Thursday, September 15, 2005

Desert Island Discs, Part XVII

(Continued from Arts & Shipwrecks, p. 3) -- as Mr Selkirk continued to gnaw at the tentacle. "These are the discs that made my survival possible," he continued. "My faith, my ingenuity, my college experience in eating small creatures raw, my ability to distill alcohol from coconuts -- all would have counted for naught had it not been for Tamboo, Jivaro, Yma, and their savage rhythms." The hirsute maroon crawled ashore in 1957, more dead than alive, and more wet than dead. "What I beheld," he said, "turned my triumph and jubilation into despair.

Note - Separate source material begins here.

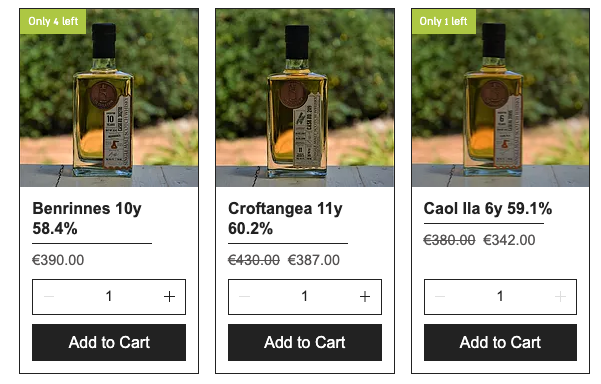
Task: Click the Only 4 left badge
Action: (53, 21)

Sand, coconuts, slugs, rats, fungi, a few bikini tops, and a rusted beercan were the other

inhabitants of my desert island.

"I had like to have gone mad," he continued. "But, praise be, within a few hours those nice folks from Tower Records had airdropped these fine discs for me -- along with a magnificent DuoPhonic Sound System, as well as -- and this I had not expected -- a leather multisectional bachelor sofa and glass coffee table." Selkirk's spirits were immediately lifted.

"I was momentarily aghast when I opened the disc package," he said. "These were not the Bach organ works I had specifically requested in my letter printed in the official Tower magazine. My first instinct was that someone had swived up." But he soon changed his mind when when he heard the wild and crazy sounds. "I found myself snapping my fingers, dancing a calypso, and really digging that crazy beat, Daddy-o."

How had he stayed alive these many decades? "I had to use slugs for clothing," he lamented. "My only food was sand. I was able to erect an inadequate shelter from the elements with the fingers of both hands. With a steeple," he smiled. "But 'twas the hot cha hootchy kootchy rhumba chick swinger music that kept me young."

As rescue developers pushed him into a waiting helicopter, Selkirk was asked what he intended to do first. "Stop off at Havana, man. I hear it's a swingin' town."